练习题目: 能否把下面的全部数据逐行原样打印出来，并在回答中略去其中的图片？

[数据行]
--------------------

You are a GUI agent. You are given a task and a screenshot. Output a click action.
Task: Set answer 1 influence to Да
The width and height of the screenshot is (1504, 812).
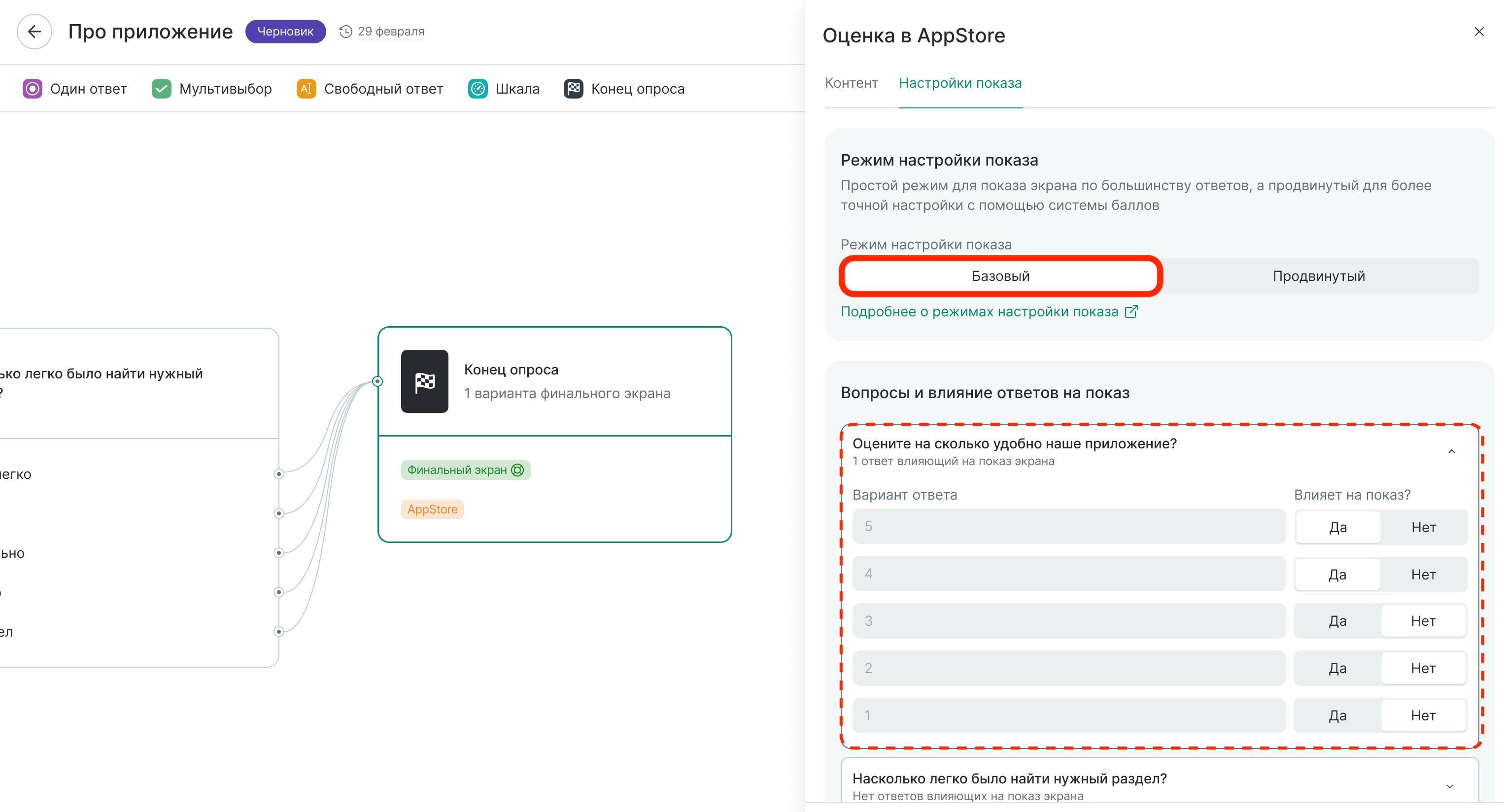coord(1337,716)
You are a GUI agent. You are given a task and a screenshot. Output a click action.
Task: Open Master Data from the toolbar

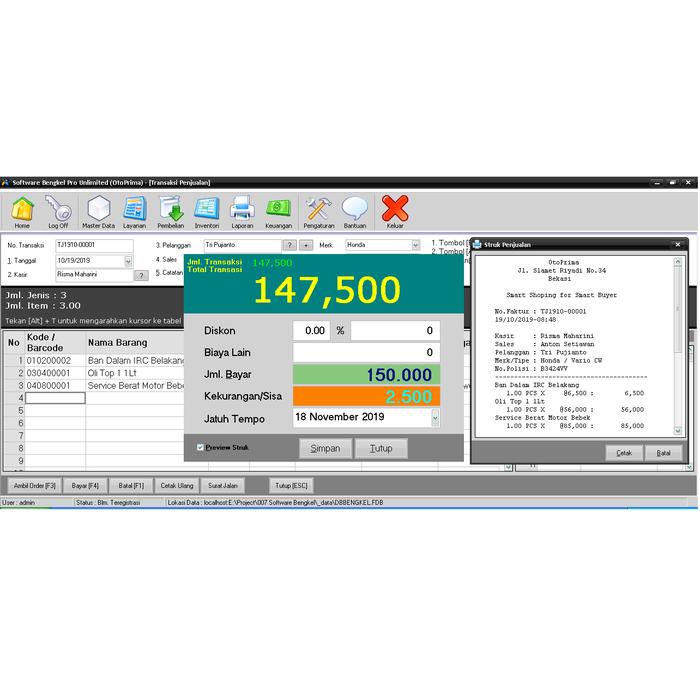point(98,210)
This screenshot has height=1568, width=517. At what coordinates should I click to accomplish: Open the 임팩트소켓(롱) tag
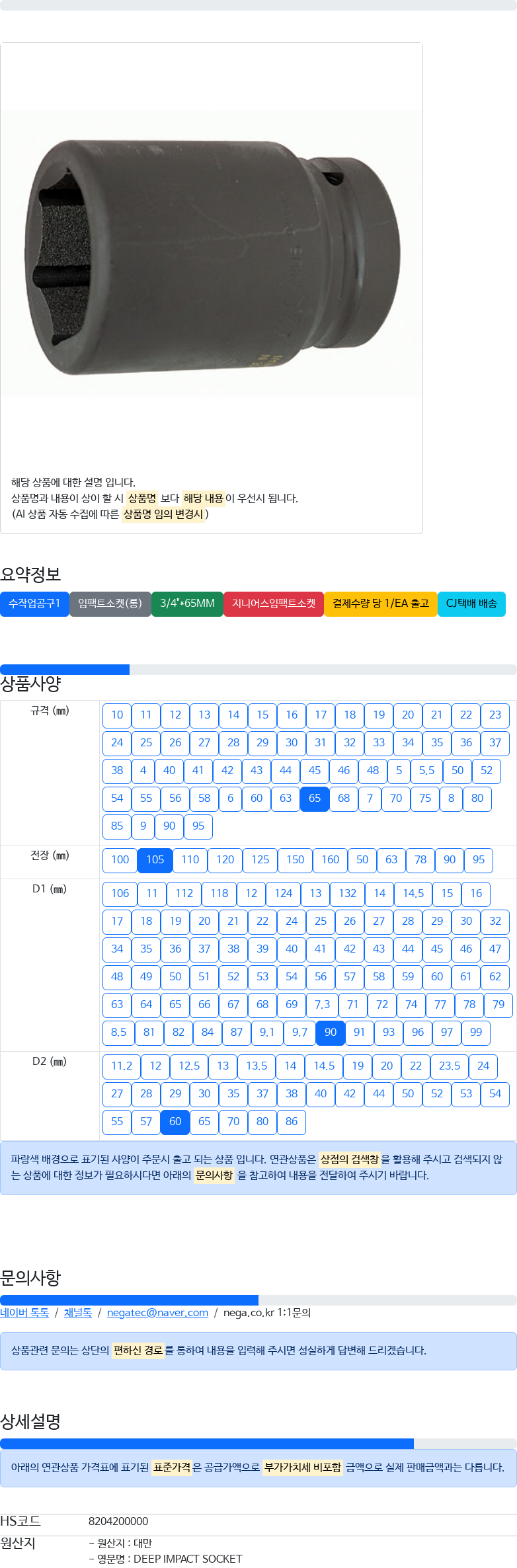point(110,604)
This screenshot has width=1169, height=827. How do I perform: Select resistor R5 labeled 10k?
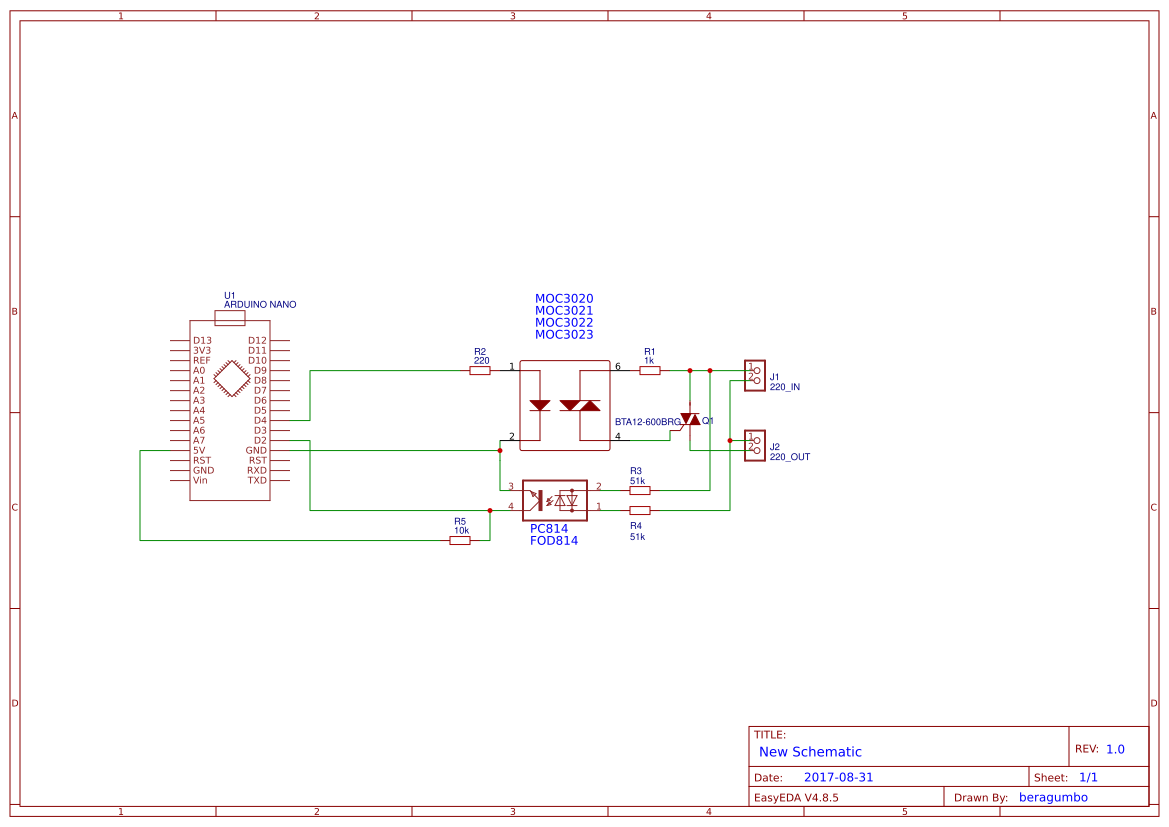[x=461, y=540]
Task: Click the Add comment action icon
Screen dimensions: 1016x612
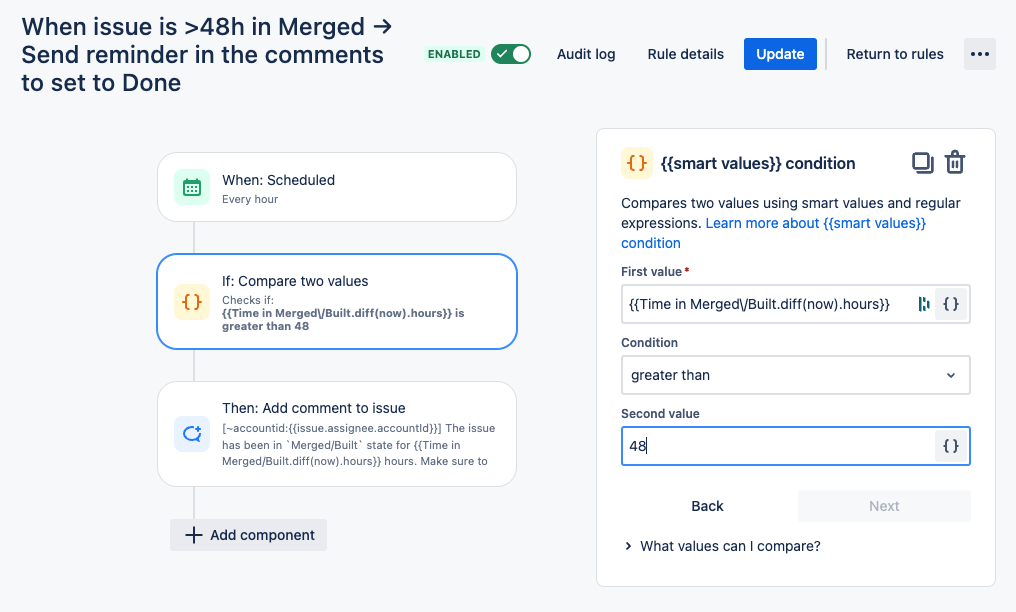Action: (192, 434)
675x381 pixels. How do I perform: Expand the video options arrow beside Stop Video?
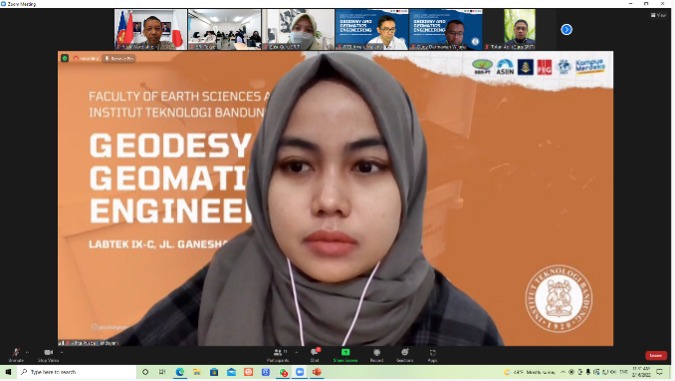62,352
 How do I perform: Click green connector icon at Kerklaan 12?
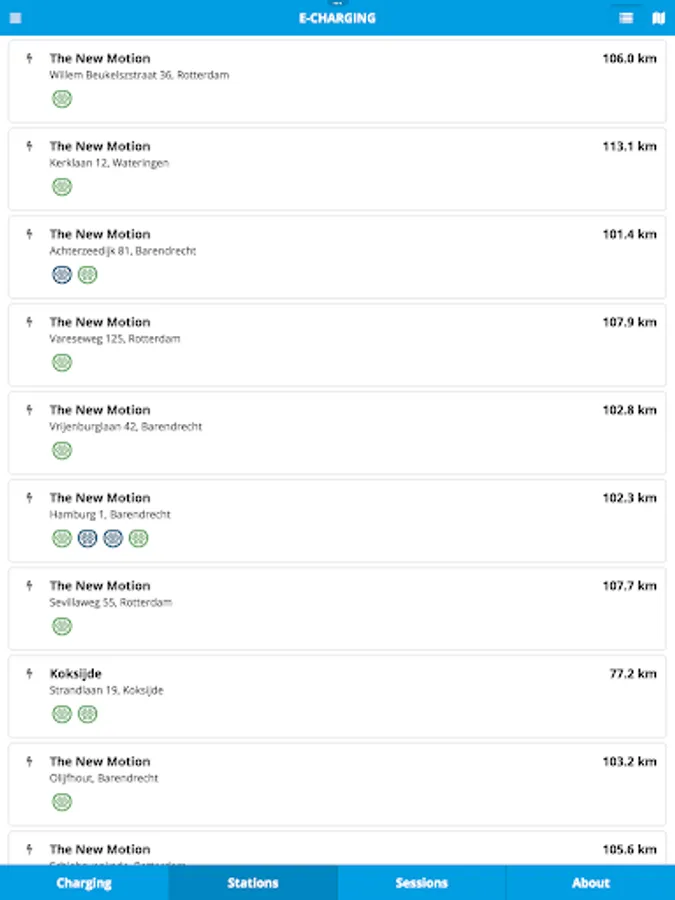click(62, 187)
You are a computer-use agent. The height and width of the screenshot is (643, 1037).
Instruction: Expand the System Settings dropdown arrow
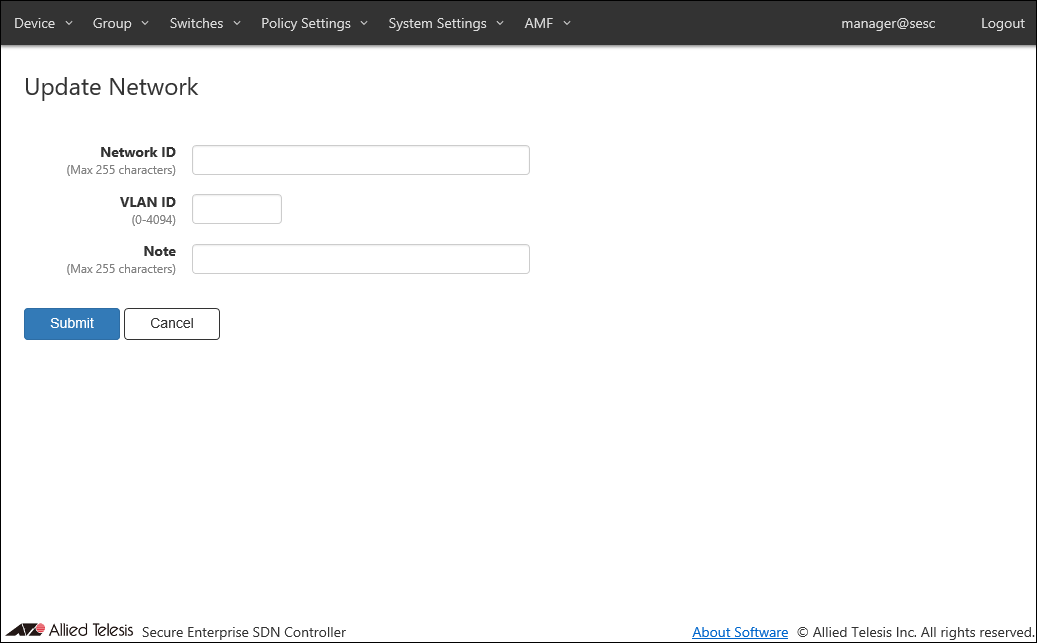tap(500, 23)
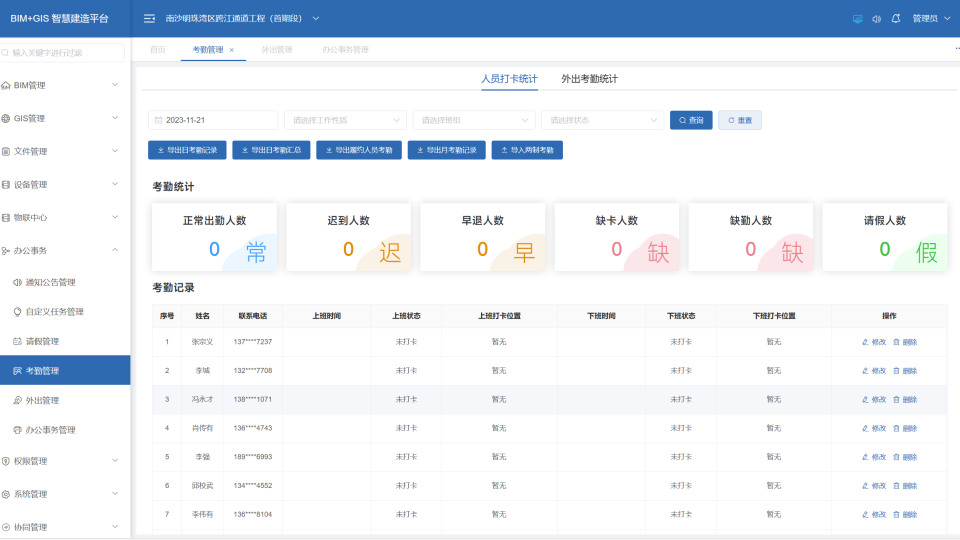Click the 导出日考勤记录 export button
Screen dimensions: 960x540
(187, 150)
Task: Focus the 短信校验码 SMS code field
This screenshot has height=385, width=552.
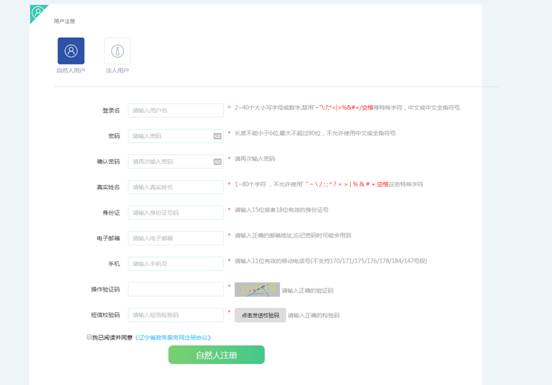Action: [x=176, y=315]
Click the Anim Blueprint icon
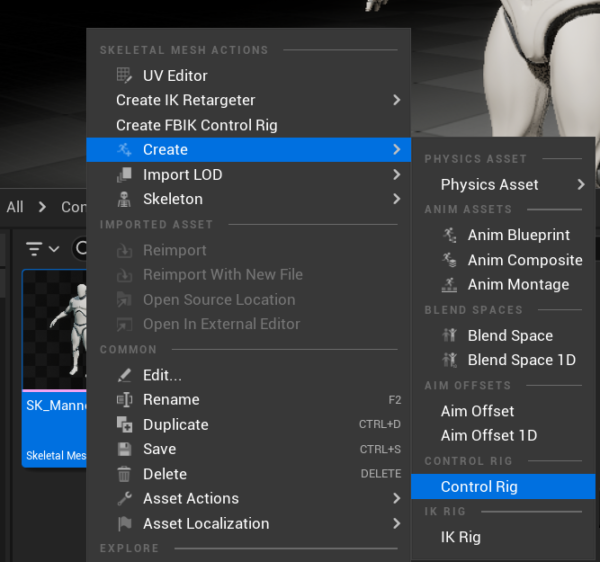The image size is (600, 562). pos(449,235)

--------------------

参考回答:
You are a GUI agent. You are given a task and a screenshot. Output a click action.
Task: Set answer 1 influence to Да
The width and height of the screenshot is (1504, 812).
coord(1337,716)
You are a GUI agent. You are given a task and a screenshot. Output a click action.
Task: Open Master Data from the toolbar

point(98,210)
This screenshot has height=1568, width=517. At what coordinates should I click to accomplish: Open the 임팩트소켓(롱) tag
point(110,604)
This screenshot has width=1169, height=827. How do I perform: Select resistor R5 labeled 10k?
[x=461, y=540]
Task: Click the Add comment action icon
Screen dimensions: 1016x612
Action: (192, 434)
675x381 pixels. How do I perform: Expand the video options arrow beside Stop Video?
62,352
 How do I perform: Click green connector icon at Kerklaan 12?
click(62, 187)
You are a computer-use agent. The height and width of the screenshot is (643, 1037).
Instruction: Expand the System Settings dropdown arrow
tap(500, 23)
Click the 导出日考勤记录 export button
Screen dimensions: 960x540
(187, 150)
Task: Focus the 短信校验码 SMS code field
This screenshot has height=385, width=552.
Action: [x=176, y=315]
Click the Anim Blueprint icon
The image size is (600, 562). pos(449,235)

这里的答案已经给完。